[Items listed in a dataset]
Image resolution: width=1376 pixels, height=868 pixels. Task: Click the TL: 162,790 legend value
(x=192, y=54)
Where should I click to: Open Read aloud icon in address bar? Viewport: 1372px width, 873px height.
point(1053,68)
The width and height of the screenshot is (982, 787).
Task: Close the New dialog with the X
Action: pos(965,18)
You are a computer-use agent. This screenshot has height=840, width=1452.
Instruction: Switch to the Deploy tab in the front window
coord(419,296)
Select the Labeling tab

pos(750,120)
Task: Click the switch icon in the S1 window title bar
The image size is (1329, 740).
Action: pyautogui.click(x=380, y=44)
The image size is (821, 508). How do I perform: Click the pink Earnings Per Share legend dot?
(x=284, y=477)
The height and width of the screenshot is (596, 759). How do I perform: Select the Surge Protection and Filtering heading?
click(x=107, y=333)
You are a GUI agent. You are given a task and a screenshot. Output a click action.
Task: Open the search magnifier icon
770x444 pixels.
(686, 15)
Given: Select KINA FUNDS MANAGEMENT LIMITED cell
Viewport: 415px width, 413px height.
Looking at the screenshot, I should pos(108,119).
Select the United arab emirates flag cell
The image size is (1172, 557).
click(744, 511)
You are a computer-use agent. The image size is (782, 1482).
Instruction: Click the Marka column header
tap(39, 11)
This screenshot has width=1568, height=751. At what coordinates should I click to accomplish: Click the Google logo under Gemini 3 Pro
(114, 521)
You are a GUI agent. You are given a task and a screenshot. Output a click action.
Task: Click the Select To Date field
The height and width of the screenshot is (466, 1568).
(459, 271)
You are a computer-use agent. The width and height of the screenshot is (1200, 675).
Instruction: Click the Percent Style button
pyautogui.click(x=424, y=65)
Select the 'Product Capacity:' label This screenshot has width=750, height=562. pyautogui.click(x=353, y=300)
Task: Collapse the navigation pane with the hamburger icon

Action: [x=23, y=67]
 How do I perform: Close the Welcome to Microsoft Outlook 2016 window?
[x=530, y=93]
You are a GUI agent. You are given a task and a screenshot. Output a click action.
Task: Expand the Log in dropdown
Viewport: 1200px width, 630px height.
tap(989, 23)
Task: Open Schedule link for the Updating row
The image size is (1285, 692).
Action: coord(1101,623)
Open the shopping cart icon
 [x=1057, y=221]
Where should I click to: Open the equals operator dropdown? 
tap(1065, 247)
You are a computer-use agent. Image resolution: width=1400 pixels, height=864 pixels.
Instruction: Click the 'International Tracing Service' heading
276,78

=== Directive ===
Print every line of the material above verbatim, keeping the original order, spelling, and punctuation.

=== Task result ===
Image resolution: width=1376 pixels, height=868 pixels. Task: Click the TL: 162,790 legend value
(x=192, y=54)
Where should I click to: Open Read aloud icon in address bar? Viewport: 1372px width, 873px height.
point(1053,68)
The width and height of the screenshot is (982, 787).
Task: Close the New dialog with the X
Action: pos(965,18)
You are a computer-use agent. This screenshot has height=840, width=1452.
Instruction: Switch to the Deploy tab in the front window
coord(419,296)
Select the Labeling tab

pos(750,120)
Task: Click the switch icon in the S1 window title bar
The image size is (1329, 740).
Action: pyautogui.click(x=380, y=44)
The image size is (821, 508). How do I perform: Click the pink Earnings Per Share legend dot?
(x=284, y=477)
The height and width of the screenshot is (596, 759). How do I perform: Select the Surge Protection and Filtering heading?
click(x=107, y=333)
You are a GUI agent. You are given a task and a screenshot. Output a click action.
Task: Open the search magnifier icon
770x444 pixels.
(686, 15)
Given: Select KINA FUNDS MANAGEMENT LIMITED cell
Viewport: 415px width, 413px height.
Looking at the screenshot, I should pos(108,119).
Select the United arab emirates flag cell
The image size is (1172, 557).
click(744, 511)
You are a computer-use agent. The image size is (782, 1482).
Instruction: Click the Marka column header
tap(39, 11)
This screenshot has width=1568, height=751. At what coordinates should I click to accomplish: Click the Google logo under Gemini 3 Pro
(114, 521)
You are a GUI agent. You are given a task and a screenshot. Output a click action.
Task: Click the Select To Date field
The height and width of the screenshot is (466, 1568).
(459, 271)
You are a computer-use agent. The width and height of the screenshot is (1200, 675).
Instruction: Click the Percent Style button
pyautogui.click(x=424, y=65)
Select the 'Product Capacity:' label This screenshot has width=750, height=562. pyautogui.click(x=353, y=300)
Task: Collapse the navigation pane with the hamburger icon

Action: [x=23, y=67]
 How do I perform: Close the Welcome to Microsoft Outlook 2016 window?
[x=530, y=93]
You are a GUI agent. You are given a task and a screenshot. Output a click action.
Task: Expand the Log in dropdown
Viewport: 1200px width, 630px height.
tap(989, 23)
Task: Open Schedule link for the Updating row
The image size is (1285, 692).
Action: coord(1101,623)
Open the shopping cart icon
 [x=1057, y=221]
Where should I click to: Open the equals operator dropdown? 
tap(1065, 247)
You are a computer-use agent. Image resolution: width=1400 pixels, height=864 pixels.
Instruction: Click the 'International Tracing Service' heading
276,78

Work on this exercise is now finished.